======== SELECTION

I am very pleased to be able to share an important update with the Sakai community regarding the ongoing efforts to create a flexible migration path from Sakai 2 to Sakai 3. I have been blogging recently [1] [2] about the development of a new Basic LTI widget for Sakai 3. This effort builds on the existing capabilities [3] of Sakai 3 which allows you to expose entire Sakai 2 sites within the Sakai 3 portal (i.e. with the addition of Sakai 3’s social networking features). The next step in this hybrid evolution was to add the capability to expose individual Sakai 2 tools within Sakai 3 sites. Furthermore, since we were developing this new capability as a Sakai 3 widget, this means that an end user could place multiple Sakai 2 tools onto a single Sakai 3 page (i.e. something not currently possible in Sakai 2). This may sound like a subtle distinction, but as you will see in the embedded video it is an important distinction as it helps to break Sakai 2 tools out of their silos. Instructors can now author pages with custom workflows that may include both Sakai 2 tools and Sakai 3 widgets!

================
======== DATASET EXCERPT

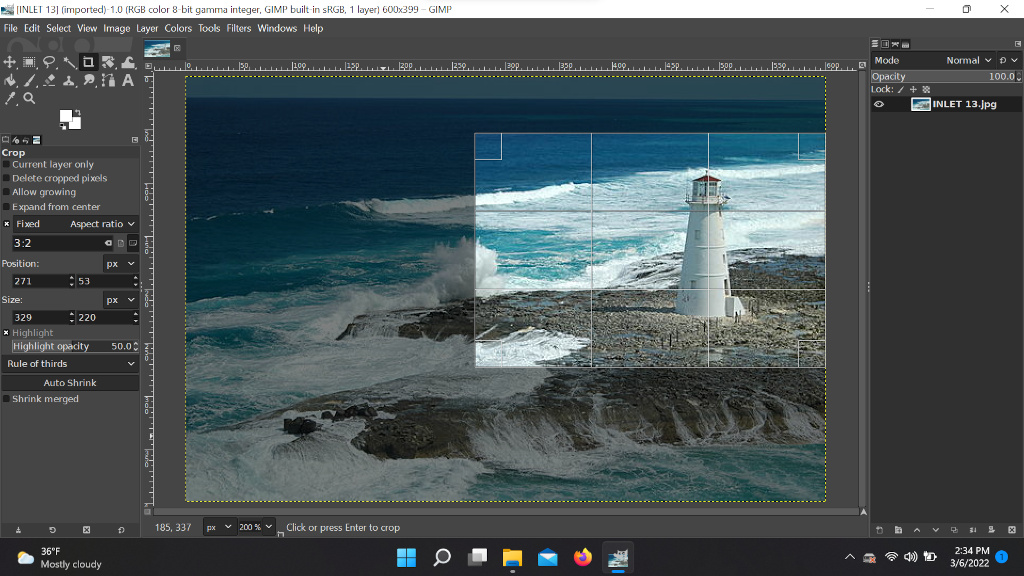1024x576 pixels.
Task: Select the Text tool
Action: 128,80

================

— DESCRIPTION OF THE TASK —
Decide whether each statement below agrees with the Sakai migration update, answering yes or no and quoting the words of the update that settle it. 1. The new Basic LTI widget was developed for Sakai 2. 2. Sakai 2 currently lets a user place several Sakai 2 tools on one page. 3. Before this work, Sakai 3 could already show whole Sakai 2 sites in its portal.

— EXERCISE RESULT —
1. No: "the development of a new Basic LTI widget for Sakai 3"
2. No: "something not currently possible in Sakai 2"
3. Yes: "allows you to expose entire Sakai 2 sites within the Sakai 3 portal"